PROTEST: One in five local authorities are ignoring the needs of black communities when planning spending cuts

AS MANY as one in five local authorities are ignoring the needs of black communities when planning spending cuts according to a leading health charity.

The Afiya Trust, a charity that tackles health and social care inequalities, claim that many of the country’s local authorities who serve areas with large black and minority ethnic (BME) communities, are failing in their statutory duty to promote equality in their provision of services.

The charity say this means that local authority funded BME community organisations are being closed at short notice and much services such as luncheon clubs, respite care for carers, day centres and mental health are disappearing.
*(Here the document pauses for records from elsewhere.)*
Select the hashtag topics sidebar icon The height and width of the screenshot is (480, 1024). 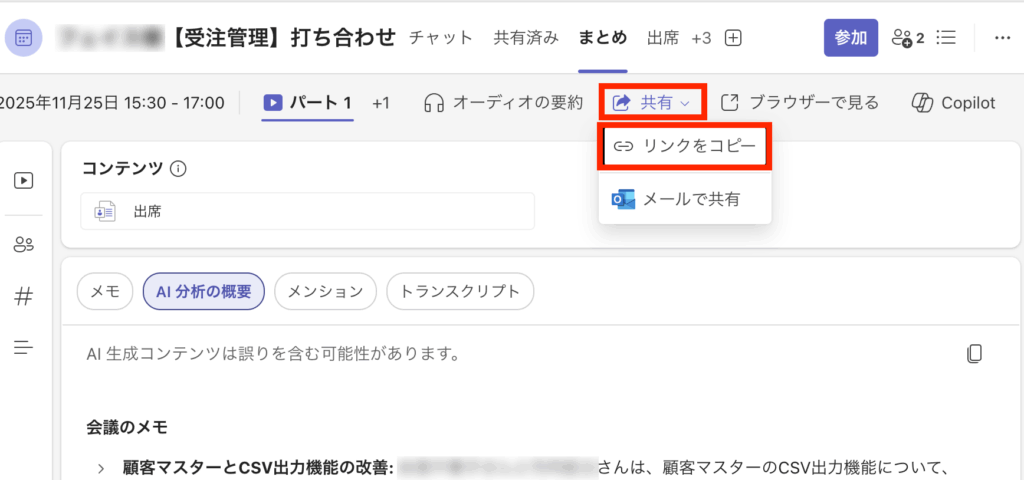click(x=24, y=296)
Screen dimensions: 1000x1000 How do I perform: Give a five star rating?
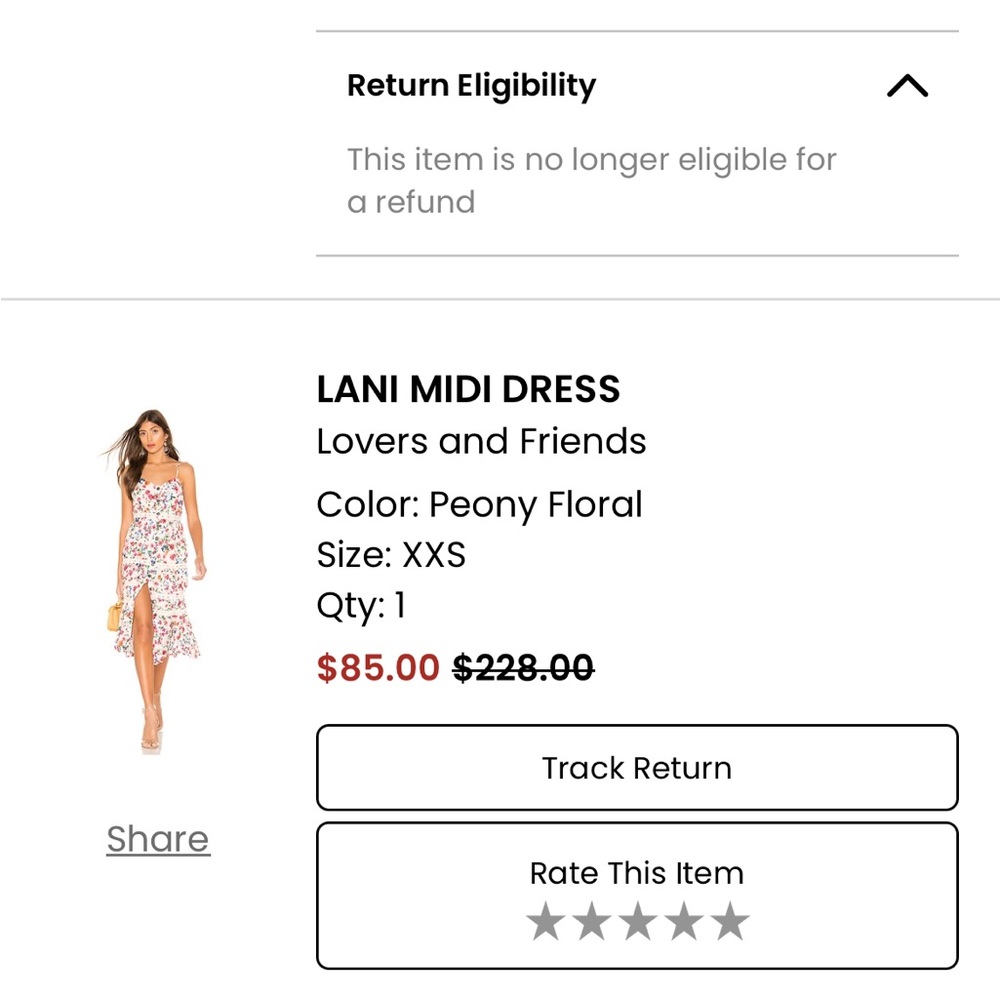(731, 922)
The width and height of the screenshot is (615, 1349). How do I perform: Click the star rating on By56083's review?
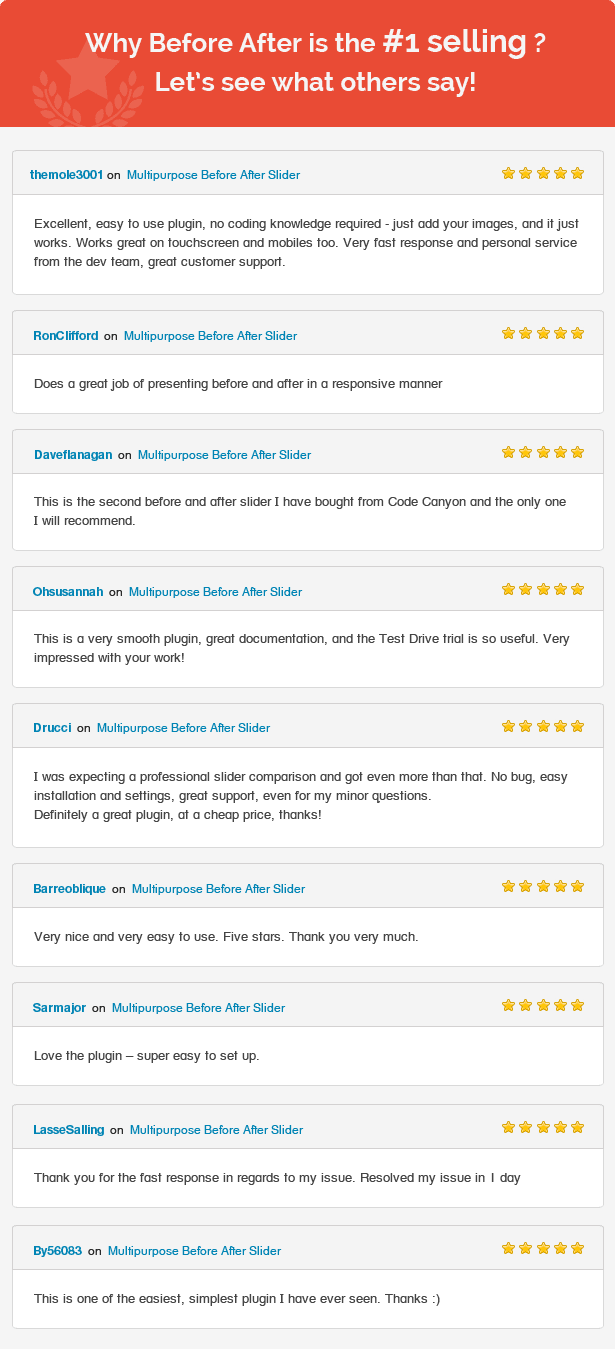(x=543, y=1248)
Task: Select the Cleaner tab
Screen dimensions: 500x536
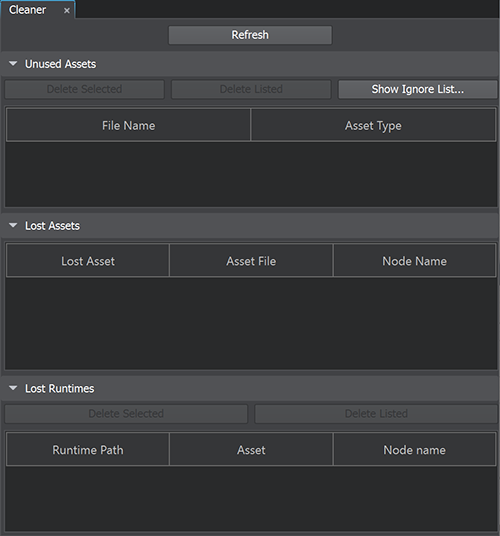Action: pyautogui.click(x=27, y=10)
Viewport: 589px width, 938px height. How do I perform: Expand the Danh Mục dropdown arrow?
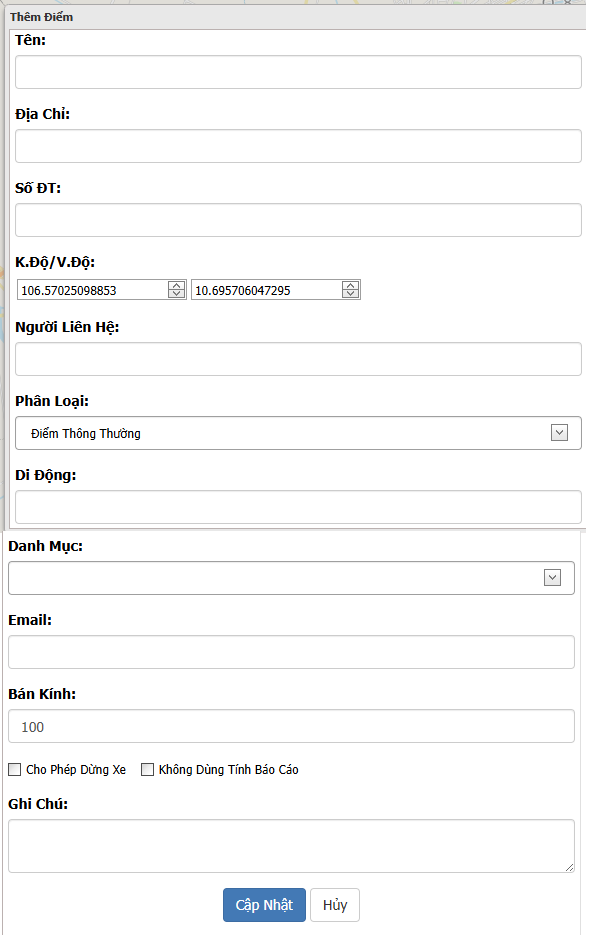[x=552, y=577]
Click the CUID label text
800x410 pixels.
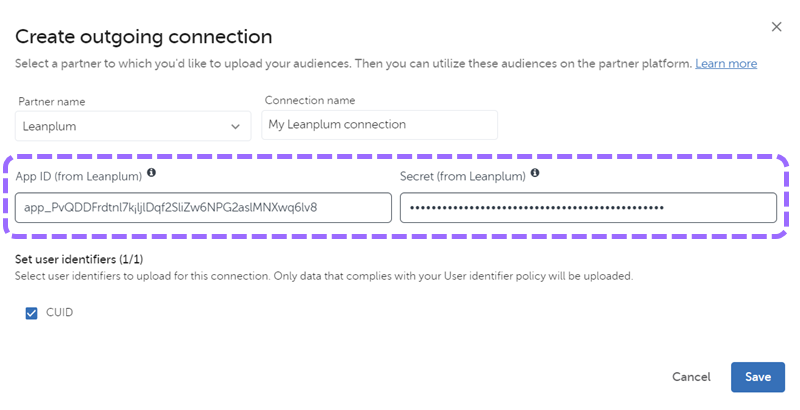[60, 313]
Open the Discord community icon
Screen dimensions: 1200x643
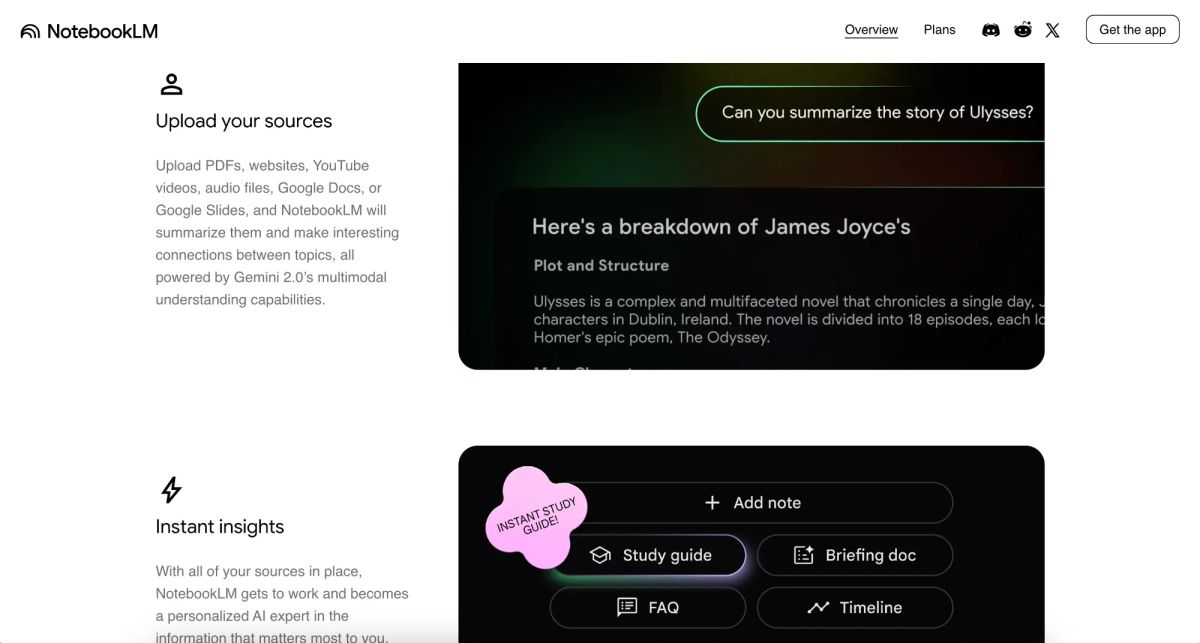(x=990, y=30)
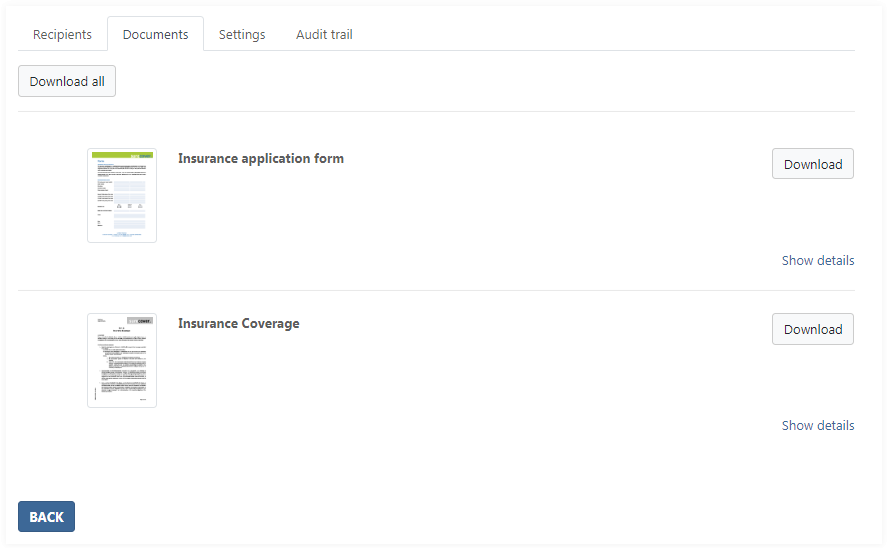Click the form fields area in application form preview
This screenshot has height=550, width=888.
(x=128, y=200)
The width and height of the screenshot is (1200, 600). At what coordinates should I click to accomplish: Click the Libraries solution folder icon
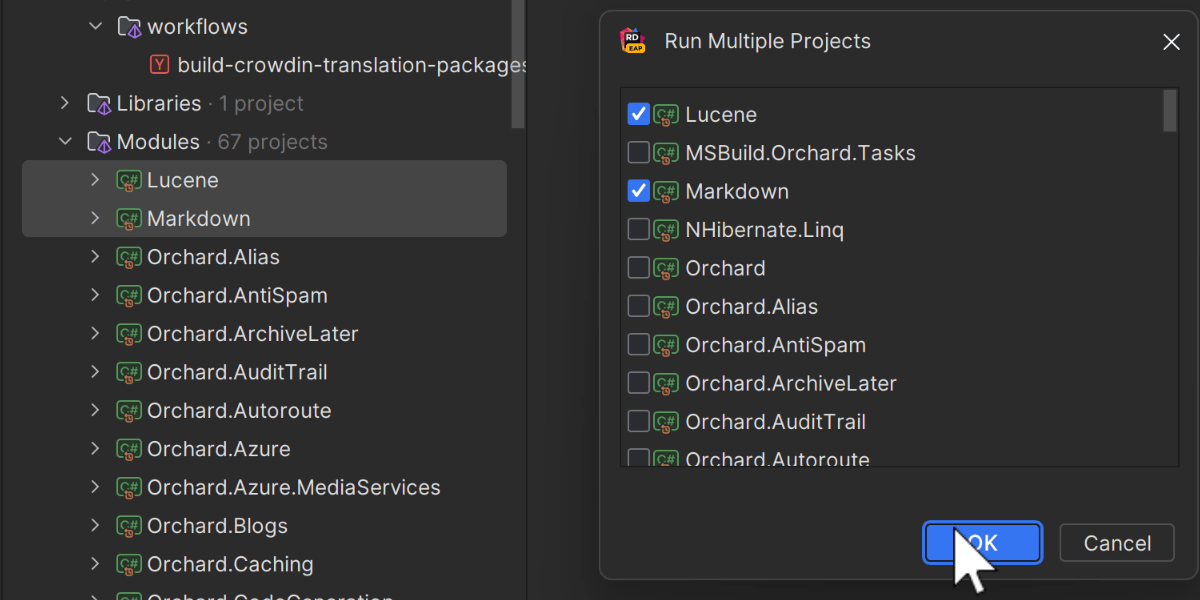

On Monday (March 5) The Afiya Trust joined forces with Carers UK to launch Living in the Margins, a social media influenced campaign at the House of Commons.

The campaign was based on the responses of 118 local authorities to a Freedom of Information Act request from November 2011 to February 2012.

It’s organisers wanted to find out how many adult social services departments in local authorities conducted Equality Impact Assessments as part of the Public Sector Equality Duty under the Equality Act 2010.

Despite a response rate of over 75 per cent, the preliminary findings found that one in five adult social services departments did not collect data on the funding allocated to BME voluntary and community sector organisations or conduct Equality Impact Assessments.


STUDY: Patrick Vernon, The Afiya Trust’s Chief Executive

Patrick Vernon, The Afiya Trust’s Chief Executive, said: “There is clear evidence that many local authorities are not delivering on their legal requirement as of part of the public sector equality duty to conduct Equality Impact Assessments when making funding cuts that affect BME communities. This comes at a time when BME communities are experiencing one of the largest increases in health inequalities and one of the largest reductions in social mobility since the 1940s. Yet, from our initial findings, they are bearing a significant brunt of the cuts.”

Kate Green MP, Shadow Minister for Equalities, who is supporting the campaign, said: “This new interim research from The Afiya Trust shows a worrying picture of the real impact of spending cuts on social care services for people from BME communities. Some ethnic groups already suffer considerable health inequalities so cutting back on social care services they rely on, including culturally competent services and those delivered by grassroots BME groups, will make the situation worse. Local and national government need to urgently respond to the research findings.”

Richard West, who has learning disabilities and was a long term carer to his partner, added: “It has always been a struggle to get the professional support for myself and for me as a carer. Now the little support I had has been taken away. The constant battle to get the right services led to a difficult home life and increased stress. As a result my partner is moving back into residential care. Left without any support I can’t manage my money, find it difficult to eat well or understand what my GP or diabetic nurse tells me. Without a preventative approach, we are leaving a larger problem for everyone in the future.”

A full report, based on the Freedom of Information Act request to all 153 local authorities, including a league table and case studies, will be published in the summer.